**Page text**.
'''
No, there is no “s” at the end of “New Netherland”

by Michael J. Douma

Like many nineteenth-century New Yorkers of Dutch-descent, the historical scholar John Romeyn Brodhead was bothered by the poor treatment the Dutch had received in the written histories of colonial America. In these histories, there was one “vulgar error” in particular that drew his ire. This was, he said, the “absurd use of the term ‘the New Netherlands,’ instead of NEW NETHERLAND.”  “The original in Dutch in every case, he complained, “is “Nieuw Nederlandt” and not ‘de Nieuw Nederlanden.”[1]  

It was true that when Brodhead encountered the term in printed sources of his day, nine times out of ten, it was written with an -s at the end, as “New Netherlands.”  Was Brodhead correct, though, and the popular spelling was in error? Indeed, what is the correct form of the word and how should we spell it today?

Brodhead, who could read Dutch, was right to recognize that “Nieuw Nederlandt” was the dominant Dutch spelling of the seventeeth century colony that preceded New York. And Brodhead’s preferred spelling was singular, as Nieuw Nederlandt was a singular land. The Netherlands, meanwhile, is a plural form, referring to the various lands (Gelderland, Zeeland, Holland, etc), that comprise the nation dominated by the province of Holland. Since 1813, the Netherlands’ official name has been Koninkrijk der Nederlanden, Kingdom of the Netherlands. Before that, the county was the Batavian Republic, the Republic of the United Provinces, and, in the sixteenth century, the Spanish Netherlands. From a linguistic standpoint, Brodhead had a strong case.The Netherlands are a federal republic which unites together a number of low lands, literally “neder” lands. The colony of New Netherland, however, never had any political divisions, and was not united from earlier, separate political units, although it did conquer and acquire New Sweden.

But there is, however, a strong historical precedent against Brodhead’s preferred spelling.  Sir Dudley Carleton called it “New Netherlands” as early as 1621, and John Mason used the term in 1632.[2]  Cadwallader Colden also called it “New Netherlands” in 1727. The oldest uses of the term in newspapers from newspapers.com are 1774 in the Pennsylvania Gazette and 1775 in the Virginia Gazette, both of which are New Netherlands, with an s. [3] But like all good history, there are complications. Sometimes, when newspapers around the country reprinted articles from New York – such as when the Niles National Register in 14 June 1823, reprinted an article from the Albany Daily –  they used the term “New Netherland” without an S.  Of course, when the word was pluralized, it was generally preceded by the definite article “the” so that we read of “the New Netherlands.” But there are also cases in which a writer omits the “the,” so that we read that a book has “a map of New Netherlands” or that the English almost had “war with New Netherlands.” [4] The omission of the “the” is peculiar, because Americans would not speak of going to war or signing a peace with “Netherlands” but rather with “the Netherlands.”  This is because, even when Americans used the term New Netherlands with an “S” they thought of the place as a singular unit.
'''
**Material shown**.
'''
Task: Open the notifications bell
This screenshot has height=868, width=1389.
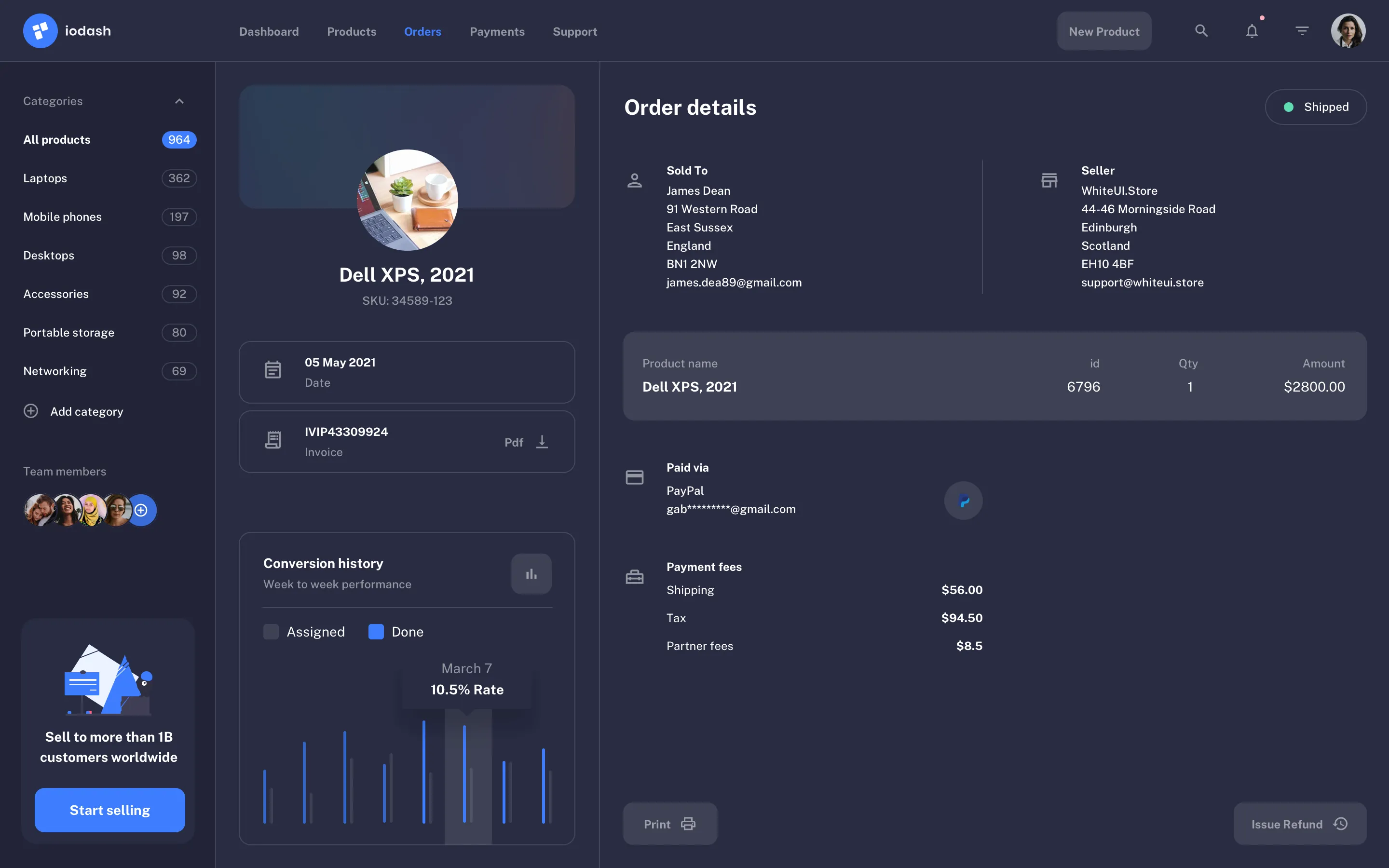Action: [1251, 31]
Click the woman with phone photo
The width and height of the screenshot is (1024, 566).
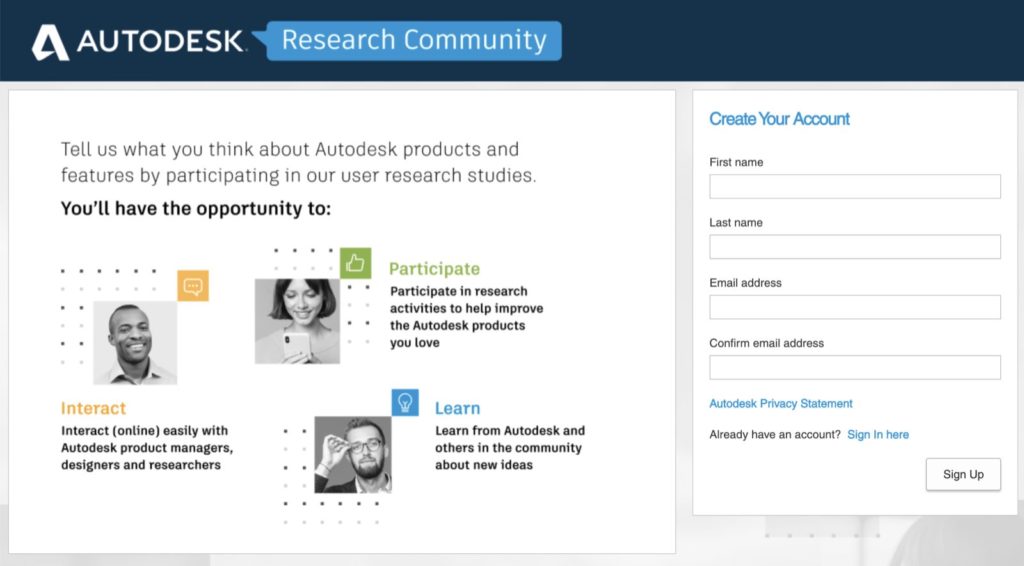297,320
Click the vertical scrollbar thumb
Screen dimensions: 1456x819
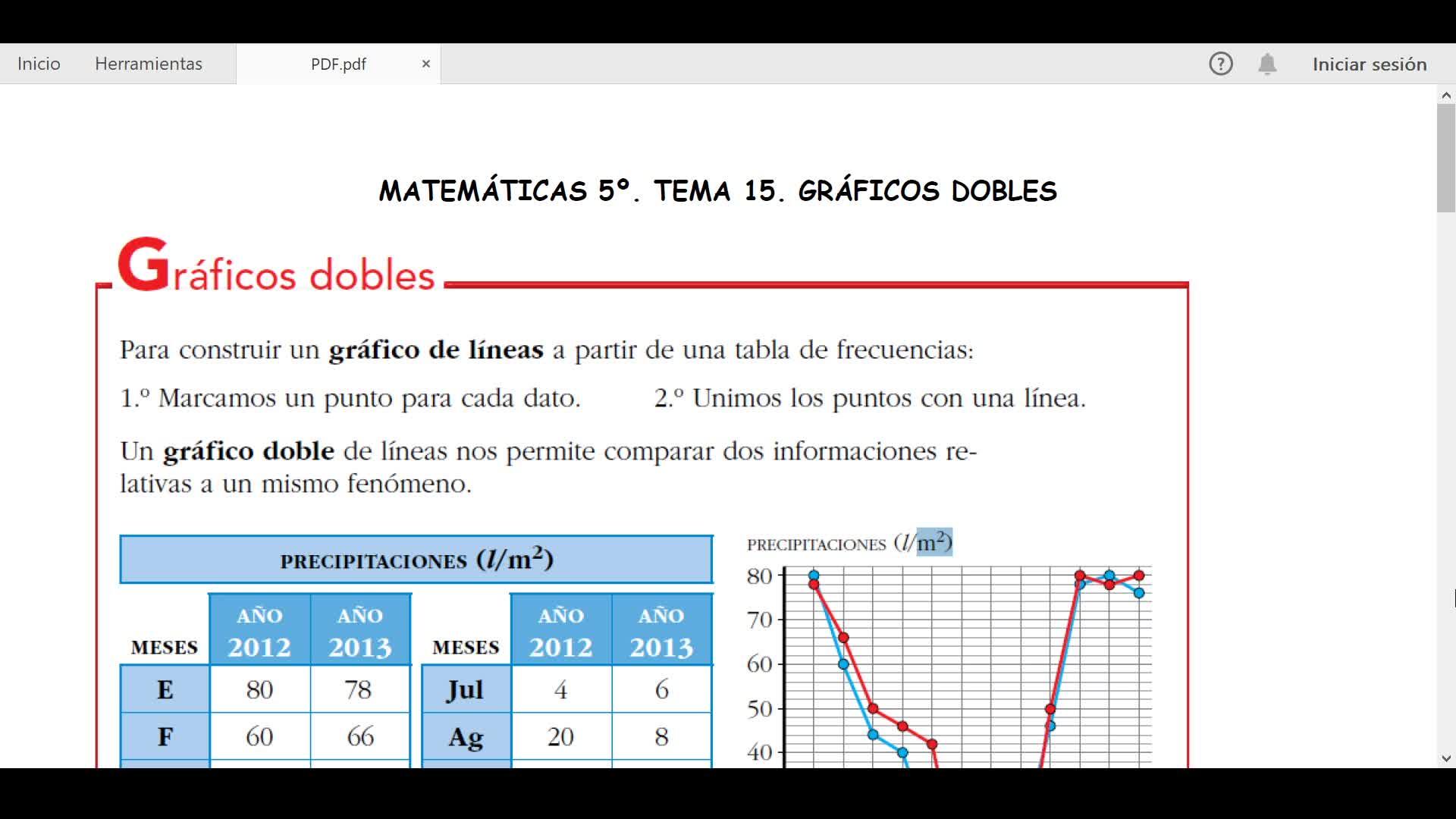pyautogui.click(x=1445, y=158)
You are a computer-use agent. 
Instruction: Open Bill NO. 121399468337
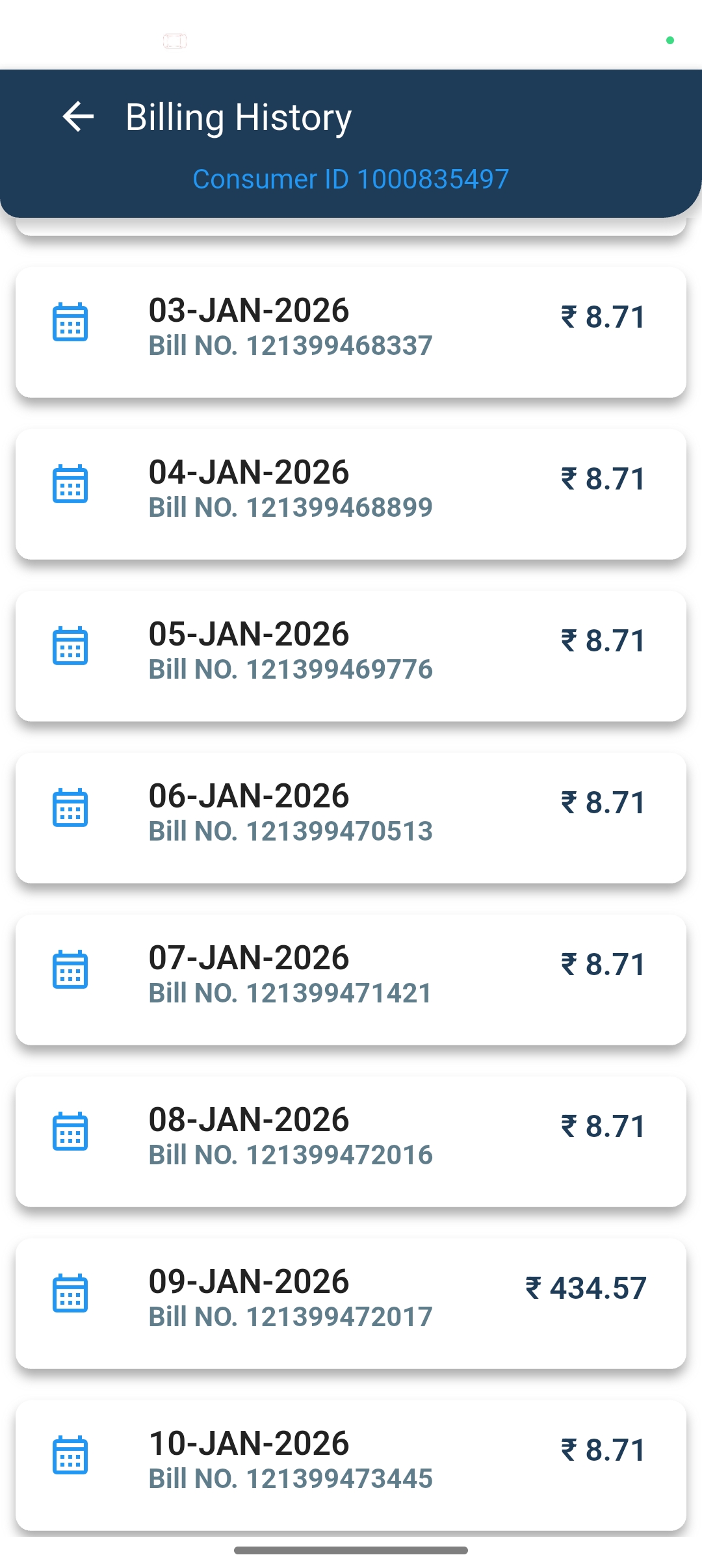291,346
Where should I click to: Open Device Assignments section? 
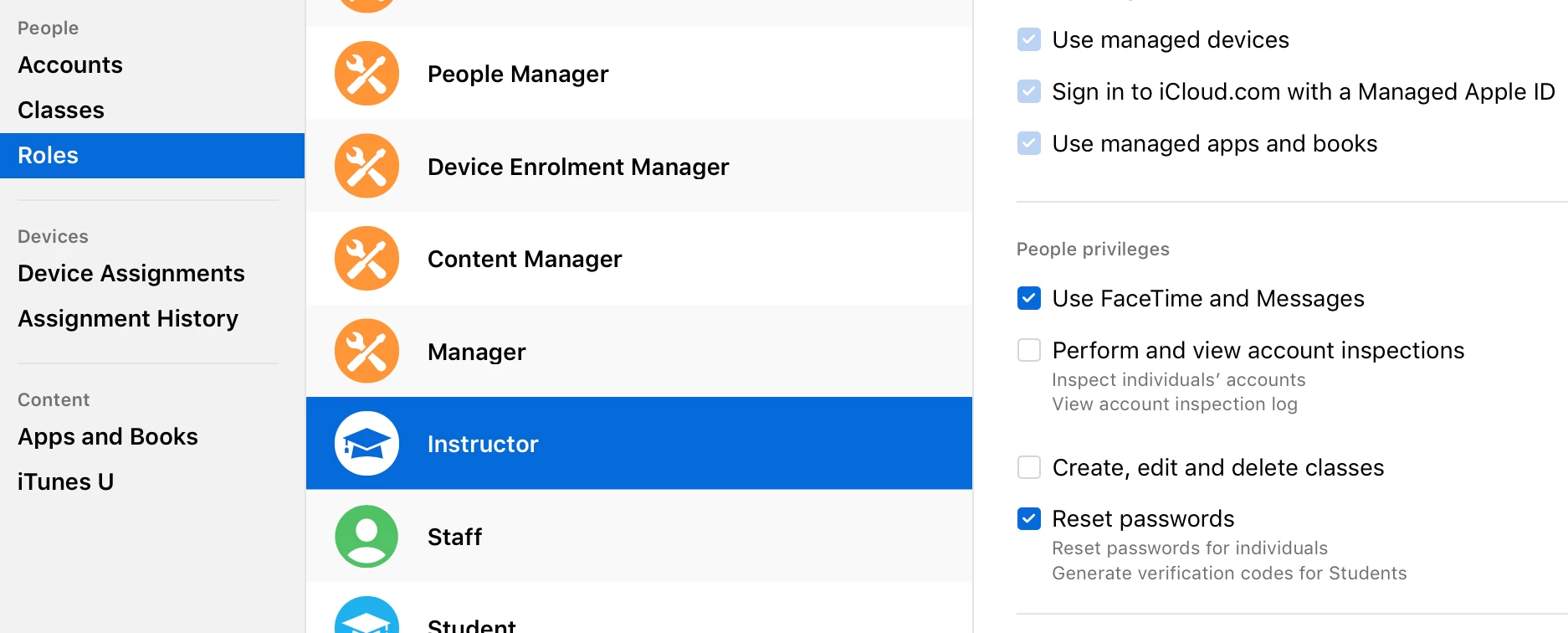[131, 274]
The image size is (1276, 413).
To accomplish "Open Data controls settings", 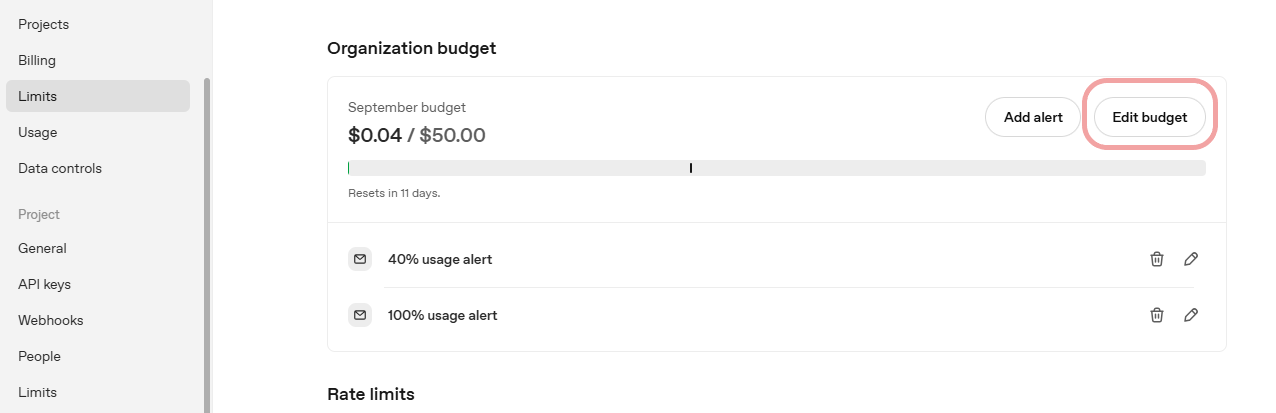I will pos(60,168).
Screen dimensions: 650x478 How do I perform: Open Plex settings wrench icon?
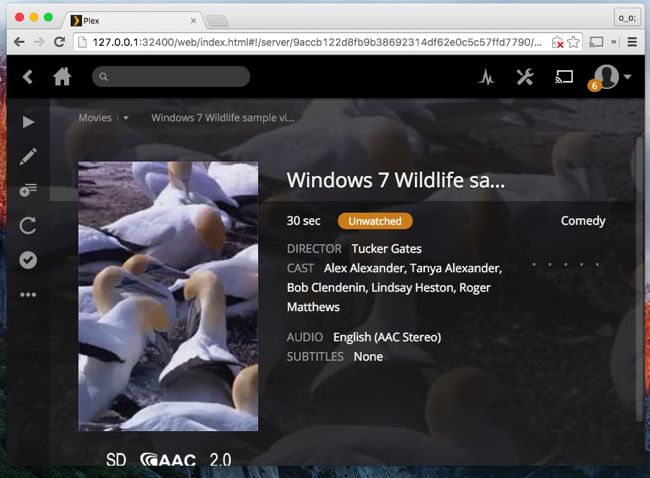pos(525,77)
'''
Reproduce the part of the New Netherland spelling text starting with "Like many nineteenth-century" and going on through "spell it today?". The items after the New Netherland text form a separate set of material.

Like many nineteenth-century New Yorkers of Dutch-descent, the historical scholar John Romeyn Brodhead was bothered by the poor treatment the Dutch had received in the written histories of colonial America. In these histories, there was one “vulgar error” in particular that drew his ire. This was, he said, the “absurd use of the term ‘the New Netherlands,’ instead of NEW NETHERLAND.”  “The original in Dutch in every case, he complained, “is “Nieuw Nederlandt” and not ‘de Nieuw Nederlanden.”[1]  

It was true that when Brodhead encountered the term in printed sources of his day, nine times out of ten, it was written with an -s at the end, as “New Netherlands.”  Was Brodhead correct, though, and the popular spelling was in error? Indeed, what is the correct form of the word and how should we spell it today?